TASK ITEM |
Check each line of the records below for the word "resolution" and copy those where it appears.

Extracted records
**********
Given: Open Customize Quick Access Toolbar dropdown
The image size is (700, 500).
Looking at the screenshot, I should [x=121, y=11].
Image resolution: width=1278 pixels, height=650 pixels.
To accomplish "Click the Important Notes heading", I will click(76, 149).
**********
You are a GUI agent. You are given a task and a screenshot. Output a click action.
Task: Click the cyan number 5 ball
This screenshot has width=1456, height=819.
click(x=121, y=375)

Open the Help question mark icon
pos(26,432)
**********
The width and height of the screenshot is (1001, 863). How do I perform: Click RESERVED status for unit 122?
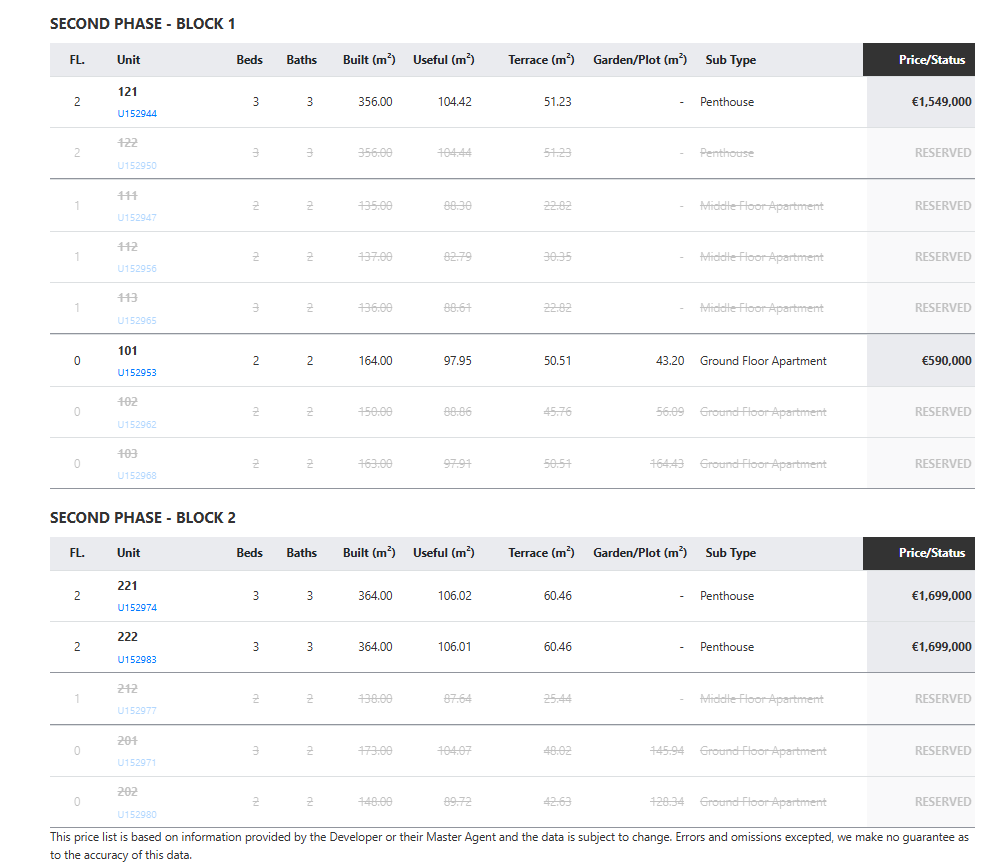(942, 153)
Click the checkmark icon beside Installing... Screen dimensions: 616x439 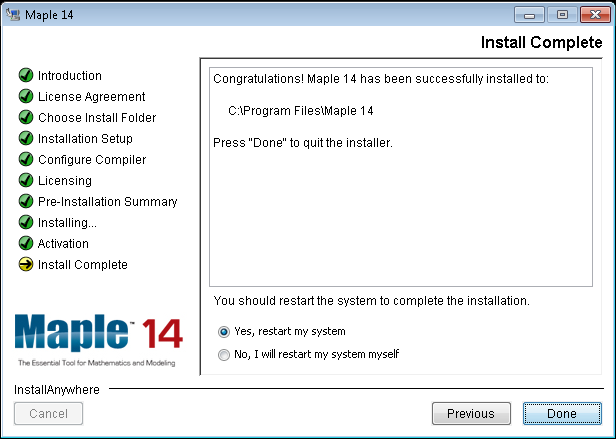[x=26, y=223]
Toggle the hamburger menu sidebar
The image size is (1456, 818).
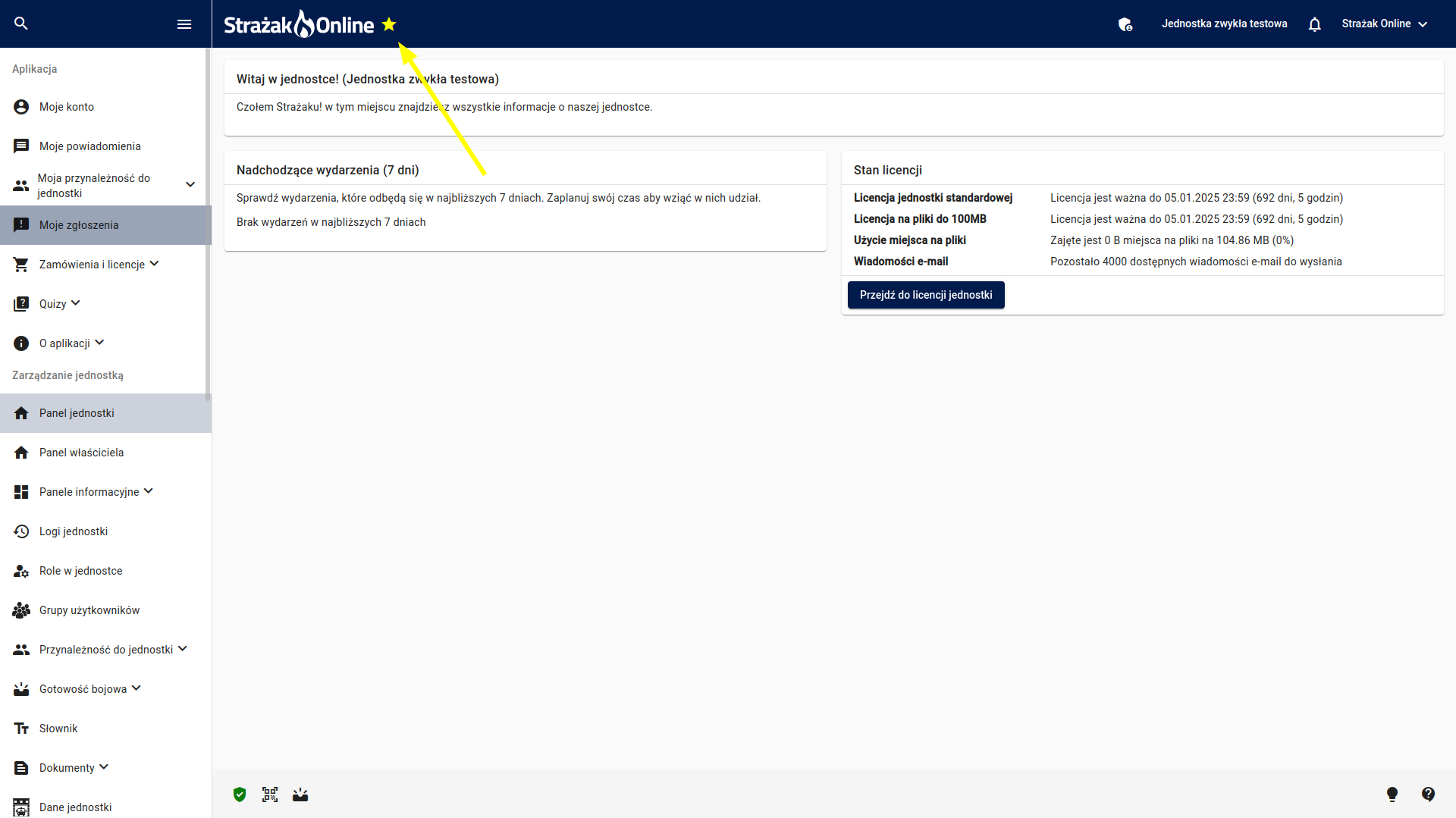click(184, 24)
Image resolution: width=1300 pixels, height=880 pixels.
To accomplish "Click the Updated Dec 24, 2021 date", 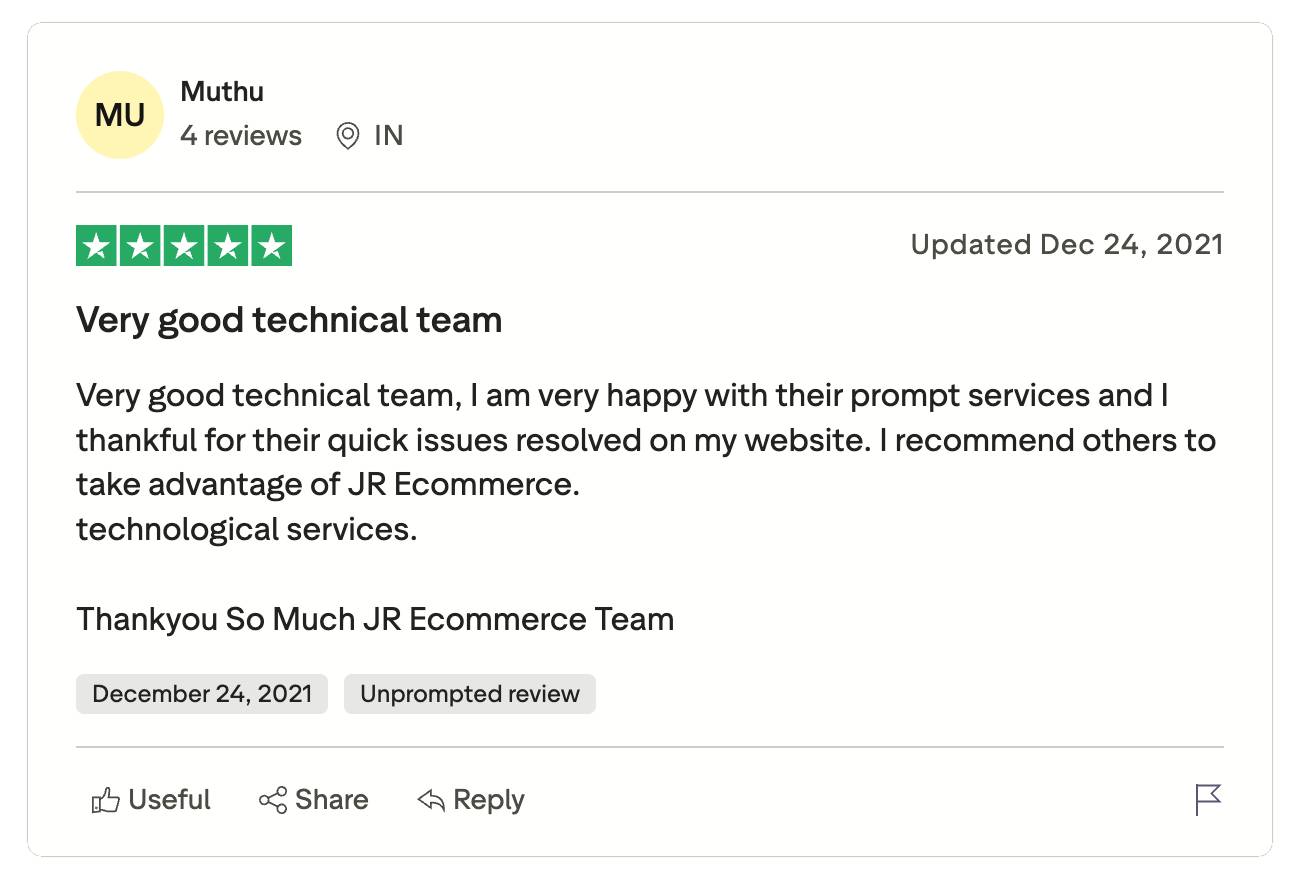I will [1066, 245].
**********
TASK OUTPUT |
Image resolution: width=1278 pixels, height=650 pixels.
Image resolution: width=1300 pixels, height=880 pixels.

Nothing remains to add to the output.